Den folgenden Tag, vielleicht war das ein Freitag, hatten wir auch noch in Göteborg, was wir für einen Besuch im Zoo ausnutzten. Der lag in einem großen Park auf einem Hügel, den wir nicht hochfahren konnten, dafür war der Eintritt auch frei. Bis zu dem Hügel konnten wir durch den Park fahren und zum Glück hatte niemand uns noch ein Fahrrad dazugestellt, denn wie hätten wir das mitnehmen sollen. Weil auch kein Fahrrad fehlte, war es kein Problem, zum Fähranleger zu fahren. Eine letzte Pause gab es noch ganz in der Nähe des Hafens, aber dann kam doch der Moment, wo man eine gewisse Zeit vor dem Ablegen an Bord fahren sollte.

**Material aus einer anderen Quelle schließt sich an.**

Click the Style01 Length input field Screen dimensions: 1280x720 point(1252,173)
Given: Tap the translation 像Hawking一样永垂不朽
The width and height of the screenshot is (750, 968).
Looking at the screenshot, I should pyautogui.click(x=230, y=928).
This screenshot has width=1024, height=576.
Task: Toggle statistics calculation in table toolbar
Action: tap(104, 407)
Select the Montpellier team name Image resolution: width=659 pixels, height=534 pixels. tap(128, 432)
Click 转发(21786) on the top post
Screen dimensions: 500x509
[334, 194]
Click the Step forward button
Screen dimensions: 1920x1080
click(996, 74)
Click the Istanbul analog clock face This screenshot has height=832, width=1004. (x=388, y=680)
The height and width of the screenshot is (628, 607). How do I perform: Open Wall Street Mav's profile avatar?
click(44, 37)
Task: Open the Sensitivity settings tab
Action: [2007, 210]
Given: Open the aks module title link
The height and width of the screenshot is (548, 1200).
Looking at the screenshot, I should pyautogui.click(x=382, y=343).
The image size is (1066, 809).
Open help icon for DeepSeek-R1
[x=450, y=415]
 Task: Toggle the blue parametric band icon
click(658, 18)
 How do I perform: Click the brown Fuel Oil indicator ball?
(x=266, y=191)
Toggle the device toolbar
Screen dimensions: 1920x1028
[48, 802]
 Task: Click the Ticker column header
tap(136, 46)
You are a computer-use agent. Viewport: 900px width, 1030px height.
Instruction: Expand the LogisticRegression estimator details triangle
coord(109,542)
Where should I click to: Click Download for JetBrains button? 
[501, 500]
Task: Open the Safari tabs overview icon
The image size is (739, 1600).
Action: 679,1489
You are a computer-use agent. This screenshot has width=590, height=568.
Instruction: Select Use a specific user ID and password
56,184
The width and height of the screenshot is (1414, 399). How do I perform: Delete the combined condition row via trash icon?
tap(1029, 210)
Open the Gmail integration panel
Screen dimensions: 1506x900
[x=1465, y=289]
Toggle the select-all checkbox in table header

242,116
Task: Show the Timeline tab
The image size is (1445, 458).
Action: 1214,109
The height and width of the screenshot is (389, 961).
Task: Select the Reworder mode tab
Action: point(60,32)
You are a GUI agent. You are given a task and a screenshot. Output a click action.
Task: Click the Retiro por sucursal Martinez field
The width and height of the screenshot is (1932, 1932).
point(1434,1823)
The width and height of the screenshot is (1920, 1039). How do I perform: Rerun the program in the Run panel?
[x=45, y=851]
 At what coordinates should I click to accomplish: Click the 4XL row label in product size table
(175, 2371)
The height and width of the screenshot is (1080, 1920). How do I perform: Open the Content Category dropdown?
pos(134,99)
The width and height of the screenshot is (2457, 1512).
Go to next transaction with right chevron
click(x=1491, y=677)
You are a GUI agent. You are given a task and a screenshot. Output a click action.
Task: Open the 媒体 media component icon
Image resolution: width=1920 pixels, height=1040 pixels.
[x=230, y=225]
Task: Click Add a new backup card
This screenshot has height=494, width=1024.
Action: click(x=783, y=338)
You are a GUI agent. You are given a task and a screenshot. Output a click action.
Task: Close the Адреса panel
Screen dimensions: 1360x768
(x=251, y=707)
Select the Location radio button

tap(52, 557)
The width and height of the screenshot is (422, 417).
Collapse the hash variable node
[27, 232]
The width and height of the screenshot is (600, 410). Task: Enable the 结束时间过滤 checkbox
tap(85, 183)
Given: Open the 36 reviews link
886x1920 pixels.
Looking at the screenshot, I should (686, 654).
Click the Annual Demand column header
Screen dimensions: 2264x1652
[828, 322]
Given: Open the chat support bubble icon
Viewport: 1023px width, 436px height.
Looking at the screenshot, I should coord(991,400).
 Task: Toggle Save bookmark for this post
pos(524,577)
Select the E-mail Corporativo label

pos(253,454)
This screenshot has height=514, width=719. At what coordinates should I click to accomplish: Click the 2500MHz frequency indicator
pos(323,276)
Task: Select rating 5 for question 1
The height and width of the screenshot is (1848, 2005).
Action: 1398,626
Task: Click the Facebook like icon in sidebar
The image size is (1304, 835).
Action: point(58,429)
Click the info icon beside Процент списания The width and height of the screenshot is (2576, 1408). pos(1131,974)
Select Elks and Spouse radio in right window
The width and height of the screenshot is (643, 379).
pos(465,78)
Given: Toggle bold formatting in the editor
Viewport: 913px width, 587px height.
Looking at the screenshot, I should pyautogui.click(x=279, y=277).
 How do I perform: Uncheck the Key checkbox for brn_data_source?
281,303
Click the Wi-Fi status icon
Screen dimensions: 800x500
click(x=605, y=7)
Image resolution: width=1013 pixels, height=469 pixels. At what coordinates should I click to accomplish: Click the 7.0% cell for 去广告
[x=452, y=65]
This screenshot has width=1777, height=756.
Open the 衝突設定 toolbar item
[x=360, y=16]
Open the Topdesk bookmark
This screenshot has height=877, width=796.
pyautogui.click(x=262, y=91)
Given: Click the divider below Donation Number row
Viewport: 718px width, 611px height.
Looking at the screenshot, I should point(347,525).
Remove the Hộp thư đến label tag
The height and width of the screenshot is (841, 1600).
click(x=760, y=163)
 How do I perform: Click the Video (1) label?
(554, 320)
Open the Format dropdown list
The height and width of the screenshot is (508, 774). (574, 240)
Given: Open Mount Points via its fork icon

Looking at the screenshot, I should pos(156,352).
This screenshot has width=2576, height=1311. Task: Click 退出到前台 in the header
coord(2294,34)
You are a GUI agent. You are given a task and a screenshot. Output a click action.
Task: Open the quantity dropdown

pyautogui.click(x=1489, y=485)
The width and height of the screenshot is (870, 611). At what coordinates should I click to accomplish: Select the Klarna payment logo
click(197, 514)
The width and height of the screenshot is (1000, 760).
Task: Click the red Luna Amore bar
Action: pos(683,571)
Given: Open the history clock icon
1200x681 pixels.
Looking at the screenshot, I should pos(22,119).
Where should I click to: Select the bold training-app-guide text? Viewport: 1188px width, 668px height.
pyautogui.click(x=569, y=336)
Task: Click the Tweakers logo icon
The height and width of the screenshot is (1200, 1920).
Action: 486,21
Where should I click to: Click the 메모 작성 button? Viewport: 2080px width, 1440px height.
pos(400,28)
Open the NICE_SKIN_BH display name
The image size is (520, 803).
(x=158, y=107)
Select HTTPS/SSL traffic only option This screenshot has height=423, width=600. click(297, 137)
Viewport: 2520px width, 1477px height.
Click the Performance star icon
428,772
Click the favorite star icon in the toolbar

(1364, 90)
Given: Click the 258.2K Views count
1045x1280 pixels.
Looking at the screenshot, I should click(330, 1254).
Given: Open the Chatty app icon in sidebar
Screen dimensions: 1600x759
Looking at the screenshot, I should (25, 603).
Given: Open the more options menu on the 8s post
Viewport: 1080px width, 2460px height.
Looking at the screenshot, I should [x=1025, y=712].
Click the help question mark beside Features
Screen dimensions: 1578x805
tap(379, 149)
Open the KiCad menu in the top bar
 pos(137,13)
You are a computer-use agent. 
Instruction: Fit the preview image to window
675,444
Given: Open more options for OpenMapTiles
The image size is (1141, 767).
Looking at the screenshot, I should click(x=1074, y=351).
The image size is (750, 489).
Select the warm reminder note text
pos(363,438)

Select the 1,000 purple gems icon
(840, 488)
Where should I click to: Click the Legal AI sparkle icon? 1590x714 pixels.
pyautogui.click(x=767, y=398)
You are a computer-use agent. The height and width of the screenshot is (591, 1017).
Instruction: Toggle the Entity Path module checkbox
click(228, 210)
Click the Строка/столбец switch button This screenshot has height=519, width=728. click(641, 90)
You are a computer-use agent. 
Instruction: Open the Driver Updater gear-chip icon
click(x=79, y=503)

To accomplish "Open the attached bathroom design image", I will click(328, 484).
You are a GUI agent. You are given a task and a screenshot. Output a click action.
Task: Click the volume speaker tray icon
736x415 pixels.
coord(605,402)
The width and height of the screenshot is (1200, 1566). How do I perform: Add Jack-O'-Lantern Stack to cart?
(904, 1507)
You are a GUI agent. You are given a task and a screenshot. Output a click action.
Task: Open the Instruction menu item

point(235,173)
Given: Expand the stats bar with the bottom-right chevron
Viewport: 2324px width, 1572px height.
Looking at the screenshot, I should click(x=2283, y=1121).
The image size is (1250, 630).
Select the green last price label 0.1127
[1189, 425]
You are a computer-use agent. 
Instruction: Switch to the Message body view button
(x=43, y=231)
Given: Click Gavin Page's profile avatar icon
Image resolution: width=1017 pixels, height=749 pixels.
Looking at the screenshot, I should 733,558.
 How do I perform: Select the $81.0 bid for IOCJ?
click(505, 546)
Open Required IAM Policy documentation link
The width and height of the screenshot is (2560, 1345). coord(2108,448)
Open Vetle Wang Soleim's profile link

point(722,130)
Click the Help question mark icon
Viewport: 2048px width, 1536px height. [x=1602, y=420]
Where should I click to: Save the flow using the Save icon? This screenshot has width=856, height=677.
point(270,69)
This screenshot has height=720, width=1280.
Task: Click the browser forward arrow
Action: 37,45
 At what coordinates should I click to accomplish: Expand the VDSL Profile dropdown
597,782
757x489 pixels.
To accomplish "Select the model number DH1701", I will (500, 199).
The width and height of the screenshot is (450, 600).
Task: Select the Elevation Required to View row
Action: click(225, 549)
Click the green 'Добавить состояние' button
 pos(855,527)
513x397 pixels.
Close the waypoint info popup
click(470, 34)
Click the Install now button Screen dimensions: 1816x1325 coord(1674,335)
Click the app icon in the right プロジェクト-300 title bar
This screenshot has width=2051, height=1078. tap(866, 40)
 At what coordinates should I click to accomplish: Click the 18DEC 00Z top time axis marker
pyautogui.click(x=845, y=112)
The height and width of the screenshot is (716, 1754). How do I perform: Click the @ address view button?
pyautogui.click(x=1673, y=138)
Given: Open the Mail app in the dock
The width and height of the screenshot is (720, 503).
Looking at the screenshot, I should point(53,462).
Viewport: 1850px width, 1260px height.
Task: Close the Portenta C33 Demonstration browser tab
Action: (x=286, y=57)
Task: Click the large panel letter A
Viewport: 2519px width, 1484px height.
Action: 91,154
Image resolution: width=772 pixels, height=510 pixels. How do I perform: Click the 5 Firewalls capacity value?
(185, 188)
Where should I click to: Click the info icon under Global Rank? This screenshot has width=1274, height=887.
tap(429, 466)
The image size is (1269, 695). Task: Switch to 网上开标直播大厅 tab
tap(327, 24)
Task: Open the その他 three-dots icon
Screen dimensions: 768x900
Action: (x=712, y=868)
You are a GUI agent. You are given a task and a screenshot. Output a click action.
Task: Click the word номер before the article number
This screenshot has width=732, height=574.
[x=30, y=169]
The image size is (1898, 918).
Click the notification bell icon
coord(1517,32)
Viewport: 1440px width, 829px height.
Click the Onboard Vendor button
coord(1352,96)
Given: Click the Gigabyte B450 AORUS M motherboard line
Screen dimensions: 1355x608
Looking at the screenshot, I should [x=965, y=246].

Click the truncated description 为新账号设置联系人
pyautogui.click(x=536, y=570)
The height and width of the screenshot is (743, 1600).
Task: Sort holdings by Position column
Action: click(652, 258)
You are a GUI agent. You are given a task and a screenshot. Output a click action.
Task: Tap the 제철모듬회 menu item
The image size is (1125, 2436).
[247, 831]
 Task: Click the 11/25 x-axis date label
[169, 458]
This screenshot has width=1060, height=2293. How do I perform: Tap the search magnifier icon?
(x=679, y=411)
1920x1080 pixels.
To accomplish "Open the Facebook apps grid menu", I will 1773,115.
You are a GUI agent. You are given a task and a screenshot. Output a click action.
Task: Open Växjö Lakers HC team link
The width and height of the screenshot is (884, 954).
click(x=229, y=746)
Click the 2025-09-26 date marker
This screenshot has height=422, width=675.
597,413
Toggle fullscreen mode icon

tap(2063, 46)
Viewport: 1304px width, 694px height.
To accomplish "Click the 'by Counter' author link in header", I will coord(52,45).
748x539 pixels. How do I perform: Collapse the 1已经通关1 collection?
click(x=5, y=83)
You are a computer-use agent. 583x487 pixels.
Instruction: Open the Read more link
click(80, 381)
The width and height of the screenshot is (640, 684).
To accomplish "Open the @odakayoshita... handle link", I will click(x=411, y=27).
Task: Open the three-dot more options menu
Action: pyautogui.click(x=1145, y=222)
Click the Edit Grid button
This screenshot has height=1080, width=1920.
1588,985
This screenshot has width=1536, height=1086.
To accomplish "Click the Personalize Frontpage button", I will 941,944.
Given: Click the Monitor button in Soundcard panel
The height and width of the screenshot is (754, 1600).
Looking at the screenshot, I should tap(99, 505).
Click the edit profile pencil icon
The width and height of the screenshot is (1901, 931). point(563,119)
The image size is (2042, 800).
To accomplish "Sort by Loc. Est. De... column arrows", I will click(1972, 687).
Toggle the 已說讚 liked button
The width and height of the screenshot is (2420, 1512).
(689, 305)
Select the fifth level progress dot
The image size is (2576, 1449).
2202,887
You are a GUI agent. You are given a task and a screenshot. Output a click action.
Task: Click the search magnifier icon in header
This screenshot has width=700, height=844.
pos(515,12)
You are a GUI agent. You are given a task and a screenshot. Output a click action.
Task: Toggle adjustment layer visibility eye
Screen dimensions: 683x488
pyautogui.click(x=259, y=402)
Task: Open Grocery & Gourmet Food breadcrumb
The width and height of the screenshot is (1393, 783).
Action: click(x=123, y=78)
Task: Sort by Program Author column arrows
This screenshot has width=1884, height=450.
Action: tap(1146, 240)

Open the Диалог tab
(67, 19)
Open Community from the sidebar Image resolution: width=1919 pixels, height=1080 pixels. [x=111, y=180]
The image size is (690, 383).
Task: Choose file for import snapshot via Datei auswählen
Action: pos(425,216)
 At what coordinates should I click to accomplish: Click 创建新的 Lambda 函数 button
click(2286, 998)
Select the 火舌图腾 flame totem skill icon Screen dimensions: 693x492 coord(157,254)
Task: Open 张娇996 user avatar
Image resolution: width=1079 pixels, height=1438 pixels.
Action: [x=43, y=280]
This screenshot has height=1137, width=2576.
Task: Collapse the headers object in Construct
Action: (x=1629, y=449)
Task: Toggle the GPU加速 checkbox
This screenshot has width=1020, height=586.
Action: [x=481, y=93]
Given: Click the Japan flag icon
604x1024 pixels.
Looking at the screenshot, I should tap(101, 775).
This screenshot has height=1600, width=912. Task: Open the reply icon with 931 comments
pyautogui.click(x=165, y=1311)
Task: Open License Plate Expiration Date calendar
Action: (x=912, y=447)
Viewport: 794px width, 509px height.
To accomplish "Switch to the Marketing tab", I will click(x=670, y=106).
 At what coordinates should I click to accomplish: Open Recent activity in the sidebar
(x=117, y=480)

Die Schiffsfahrt gehört ja auch noch zum Vergnügen, jedenfalls für die Kinder. Es gibt nämlich eine Spielecke, mit einer Rutschbahn und ganz vielen Bällen, in denen man regelrecht baden kann. Natürlich gingen wir irgendwann doch schlafen und am nächsten Morgen waren wir schon in Kiel. Viel schneller als auf dem Hinweg schafften wir den Weg von der Fähre zurück und es gab einen echten Ruhetag in Kiel. Abends fuhr unser Zug los, erst von Kiel nach Hamburg. In Hamburg mußte ich die Fahrräder einladen, Karin ging mit den Kindern und dem Gepäck in den Schlafwagen. Man muß ja nicht alles auf einmal einladen und kann sich dabei auch helfen lassen. Morgens war das in Stuttgart etwas gemütlicher, denn diesmal waren wir bei der Endstation und die Anschlüsse nach Singen und von dort nach Schaffhausen schien es auch irgendwie zu geben. Der Sonntag, an dem wir ankamen, war schon wieder ein Ruhetag, aber am Montag fing der Alltag wieder an.